> About this task
Without the pictures, can you quote each line below exactly?
──────── Data records ────────
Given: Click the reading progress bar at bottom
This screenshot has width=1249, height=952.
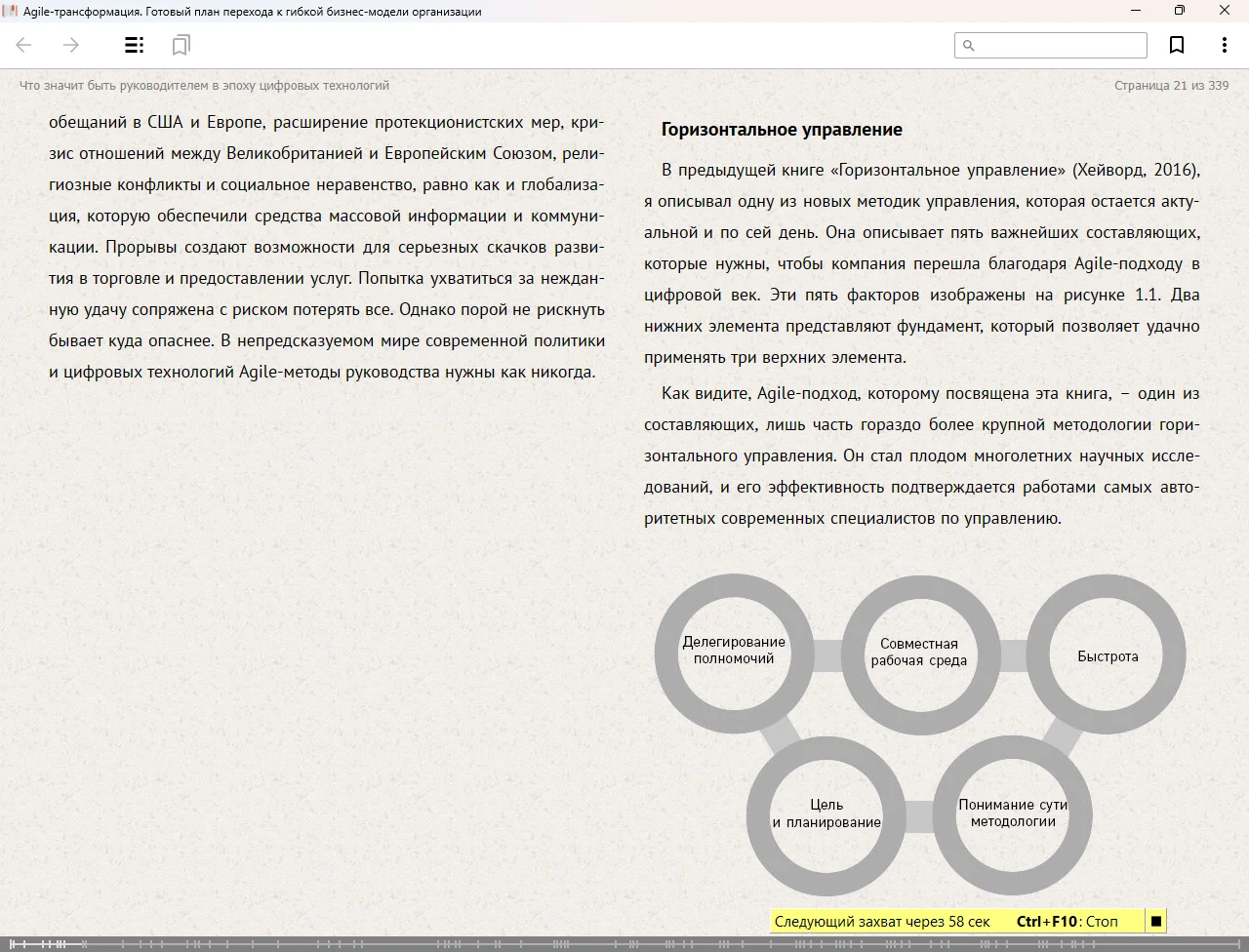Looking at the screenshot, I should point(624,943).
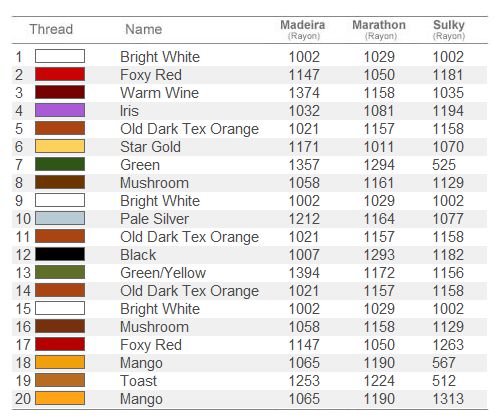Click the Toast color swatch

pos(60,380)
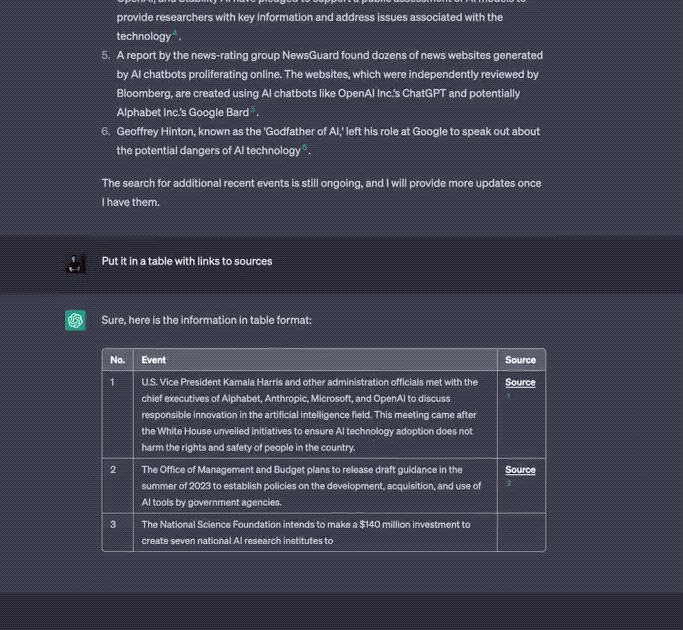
────────
> Response to this exercise
Given: Click the reading progress bar at bottom
This screenshot has width=1249, height=952.
Looking at the screenshot, I should point(624,943).
Click the Toast color swatch

pos(60,380)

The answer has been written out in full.